• [Consigne A]: Recopiez fidèlement le passage du texte sur le NewSpace, depuis « Les acteurs du » jusqu'à « déjà derrière nous ? » inclus.

• [Texte de lecture]:
☆ ☆ ☆

Sous la bannière du NewSpace le secteur spatial connaît actuellement un fort regain d’activité.

Les acteurs du NewSpace se signalent par une approche entrepreneuriale, innovante et digitale des activités spatiales. Ces activités sont centrées sur le lancement de satellites de télécommunications en orbite basse. Cependant il serait trop réducteur de ne pas tenir compte d’enjeux plus larges touchant à la fois au contrôle et à la finalité de l’activité spatiale.

Trois questions se posent ainsi au sujet du NewSpace :

  • Quelles sont les innovations technologiques du NewSpace ?
  • Quels sont les enjeux géopolitiques du NewSpace ?
  • Quelle sont les visions sous-jacentes au NewSpace — peut-on parler d’une nouvelle étape au sein de l’ère spatiale, ou bien celle-ci n’est-elle pas en réalité déjà derrière nous ?

 

Les innovations technologiques du New Space

Le NewSpace est aujourd’hui tiré par une demande globale croissante d’accès à l’espace sous forme de satellites de télécommunications. Cette demande globale croissante résulte d’une réduction du coût global de l’accès à l’espace : d’une part le coût des lancements diminue ; d’autre part le coût et le risque des satellites diminue en raison de leur miniaturisation et de leur déploiement en réseau.

De nombreuses innovations concernent les lanceurs : réutilisabilité, petits systèmes de propulsion pour permettre aux satellites de se replacer dans une constellation, ainsi que des systèmes destinés à propulser des voyages interplanétaires (notamment nucléaires). Parmi les nouvelles technologies mobilisées, l’impression 3D.

Au-delà du lancement de satellites de télécommunications, le NewSpace est porté par une vision économique fondée sur l’exploitation de ressources spatiales, à commencer par celles de la Lune. La Chine a ainsi posé en janvier 2019 un module d’exploration Chang’e-4 sur la face cachée de la Lune pour recueillir des échantillons et effectuer des mesures. L’exploration est loin d’être terminée et pourrait entraîner la construction d’une base.

Les entreprises les plus emblématiques du NewSpace sont Blue Origin et SpaceX. Toutes deux sont portées par des visions à long terme qui vont bien au-delà du cadre d’une économie cislunaire. Les deux entreprises visent à faciliter les voyages spatiaux privés afin de permettre la libre colonisation de l’espace, via des satellites habitables ou par l’installation sur d’autres astres.

☆ ☆ ☆

• [Consigne B]: Combien de lignes des enregistrements contiennent la chaîne « Quantity » ? La casse compte. Indiquez uniquement le nombre.

☆ ☆ ☆

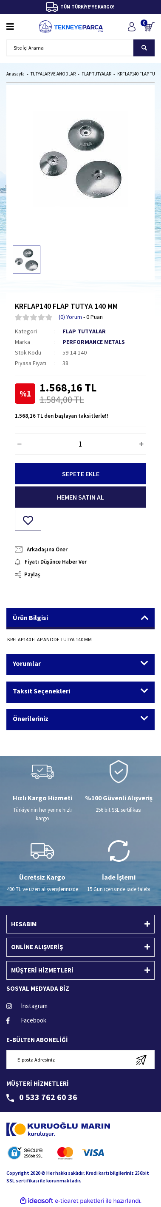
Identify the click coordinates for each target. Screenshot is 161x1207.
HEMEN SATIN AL (80, 497)
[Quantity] (80, 444)
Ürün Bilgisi (30, 617)
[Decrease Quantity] (19, 444)
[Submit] (141, 1059)
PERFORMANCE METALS (93, 342)
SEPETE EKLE (80, 473)
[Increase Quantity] (141, 444)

☆ ☆ ☆

• [Corrigé de l'exercice A]:
Les acteurs du NewSpace se signalent par une approche entrepreneuriale, innovante et digitale des activités spatiales. Ces activités sont centrées sur le lancement de satellites de télécommunications en orbite basse. Cependant il serait trop réducteur de ne pas tenir compte d’enjeux plus larges touchant à la fois au contrôle et à la finalité de l’activité spatiale.

Trois questions se posent ainsi au sujet du NewSpace :

  • Quelles sont les innovations technologiques du NewSpace ?
  • Quels sont les enjeux géopolitiques du NewSpace ?
  • Quelle sont les visions sous-jacentes au NewSpace — peut-on parler d’une nouvelle étape au sein de l’ère spatiale, ou bien celle-ci n’est-elle pas en réalité déjà derrière nous ?

• [Corrigé de l'exercice B]: 3